I. Pendahuluan
Rencana Pelaksanaan Pembelajaran (RPP) berdiferensiasi dalam konteks Kompetensi Sosial Emosional (KSE) bertujuan untuk mengakomodasi kebutuhan belajar peserta didik yang beragam. Dengan pendekatan ini, diharapkan setiap siswa dapat belajar dengan cara yang sesuai dengan gaya dan kemampuan masing-masing, sehingga tujuan pembelajaran dapat tercapai secara optimal. RPP ini dirancang untuk kelas IV dengan fokus pada tema 'Cerita Tentang Daerahku', yang mengajak siswa untuk memahami dampak kehadiran masyarakat pendatang dan sikap yang seharusnya diambil dalam menghadapi situasi tersebut.
II. Tujuan Pembelajaran
Tujuan pembelajaran dalam RPP ini mencakup dua aspek utama: pertama, peserta didik dapat mengidentifikasi dampak kehadiran masyarakat pendatang; kedua, mereka dapat menyebutkan sikap terbaik dalam menghadapi dampak tersebut. Melalui kegiatan tutor sebaya dan diskusi kelompok, siswa diharapkan mampu berkolaborasi dan berkomunikasi dengan baik, yang merupakan keterampilan penting dalam konteks sosial. Tujuan ini sejalan dengan pengembangan kompetensi sosial dan emosional yang menjadi fokus dalam pembelajaran.
III. Kesiapan Belajar
Dalam tahap kesiapan belajar, siswa dibagi menjadi tiga kategori berdasarkan pemahaman mereka tentang dampak kehadiran masyarakat pendatang. Kategori ini mencakup siswa dengan pemahaman baik, cukup, dan kurang. Dengan cara ini, guru dapat melakukan diferensiasi dalam proses pembelajaran, memastikan bahwa setiap siswa mendapatkan perhatian yang sesuai dengan tingkat pemahaman mereka.
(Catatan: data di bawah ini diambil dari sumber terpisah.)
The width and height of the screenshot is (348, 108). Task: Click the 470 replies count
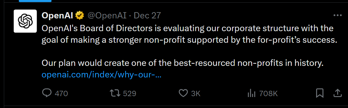[x=61, y=94]
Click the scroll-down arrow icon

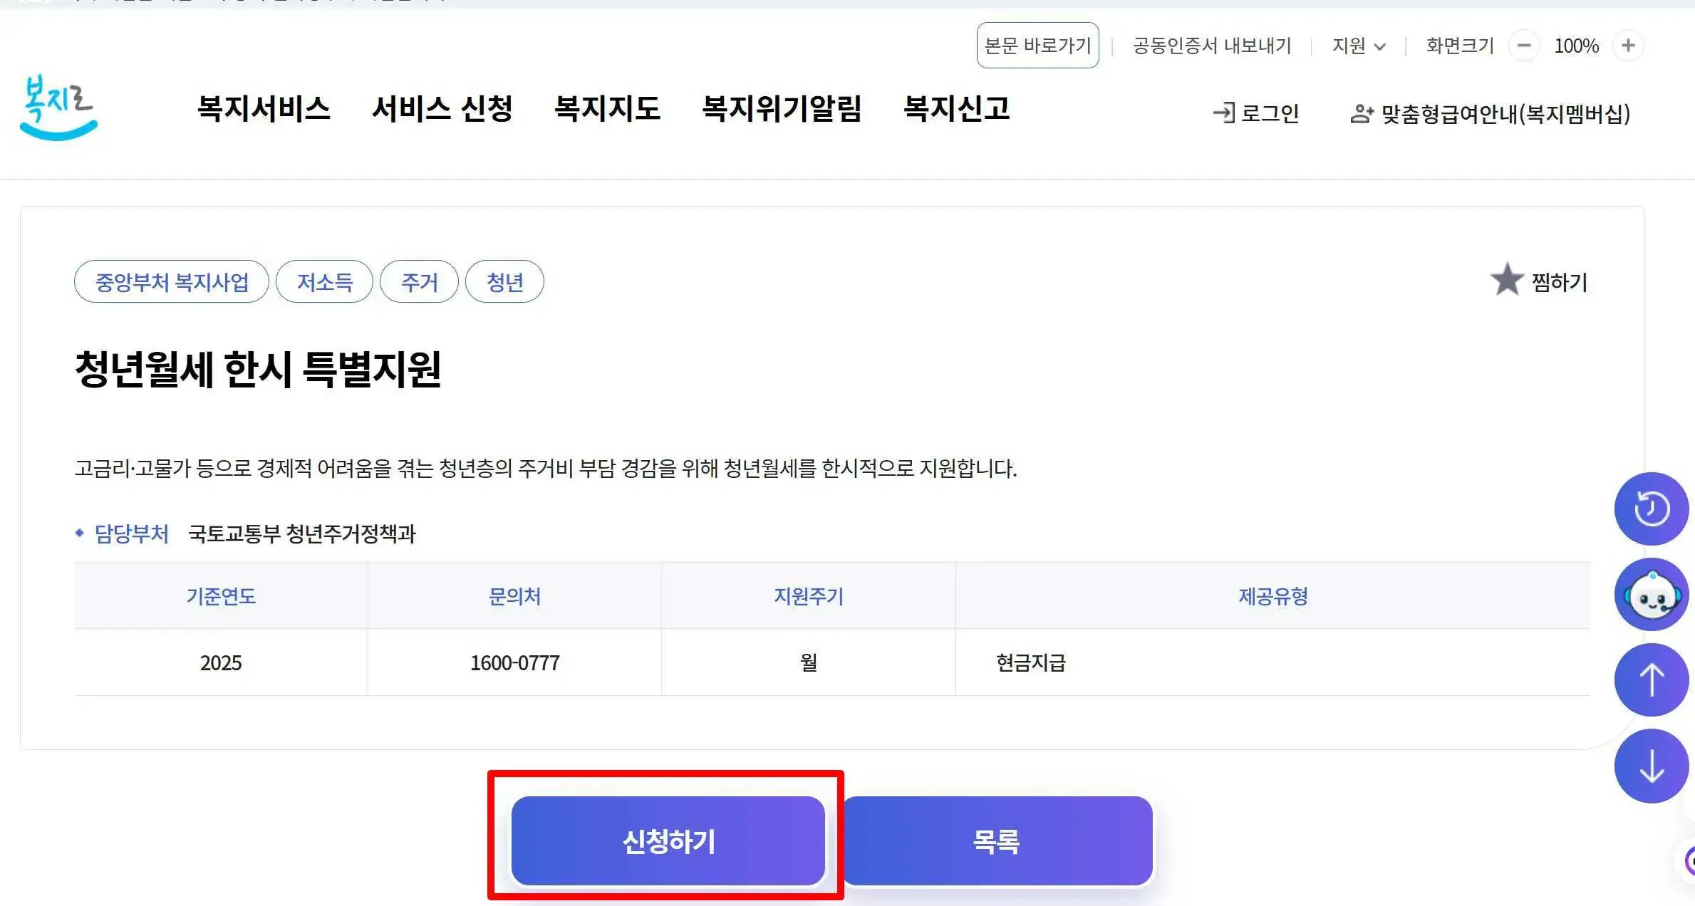coord(1652,766)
Ini juga menciptakan lingkungan belajar yang inklusif dan mendukung perkembangan individual siswa.
IV. Diferensiasi Proses
Diferensiasi proses dalam RPP ini melibatkan pengelompokan siswa berdasarkan pemahaman mereka. Setiap kelompok terdiri dari siswa dengan pemahaman yang baik yang bertindak sebagai tutor bagi teman-teman mereka. Ini tidak hanya meningkatkan pemahaman materi, tetapi juga membangun keterampilan sosial dan emosional siswa, seperti kemampuan berelasi dan kerjasama. Pendekatan ini mengedepankan pembelajaran aktif di mana siswa saling membantu dan belajar dari satu sama lain.
V. Diferensiasi Produk
Diferensiasi produk dalam pembelajaran ini memberikan siswa kesempatan untuk menyampaikan hasil identifikasi dampak kehadiran masyarakat pendatang dalam bentuk yang bervariasi, seperti tulisan, cerita, atau presentasi. Dengan memberikan pilihan ini, siswa dapat mengekspresikan pemahaman mereka dengan cara yang paling sesuai dengan kemampuan dan minat mereka. Hal ini juga mendorong kreativitas dan inovasi dalam pembelajaran, yang merupakan aspek penting dalam pendidikan modern.
VI. Kegiatan Pembelajaran
Kegiatan pembelajaran dibagi menjadi beberapa fase, dimulai dari pendahuluan, inti, hingga penutup. Pada fase pendahuluan, guru membangun motivasi siswa dengan mengaitkan materi pembelajaran dengan pengalaman sehari-hari. Dalam fase inti, siswa melakukan observasi, diskusi, dan presentasi. Fase penutup melibatkan refleksi dan penugasan rumah yang mendorong siswa untuk berpikir kritis dan menerapkan apa yang telah dipelajari. Setiap fase dirancang untuk mendukung tujuan pembelajaran dan mengembangkan keterampilan sosial emosional siswa.
VII. Penilaian
Penilaian dalam RPP ini mencakup tiga aspek: sikap, pengetahuan, dan keterampilan. Penilaian sikap dilakukan melalui observasi selama proses pembelajaran, sedangkan penilaian pengetahuan dan keterampilan dilakukan melalui tugas individu dan kelompok. Penilaian ini bertujuan untuk memberikan umpan balik yang konstruktif kepada siswa dan membantu mereka dalam pengembangan diri. Dengan pendekatan ini, diharapkan siswa tidak hanya memahami materi, tetapi juga dapat menerapkannya dalam kehidupan sehari-hari.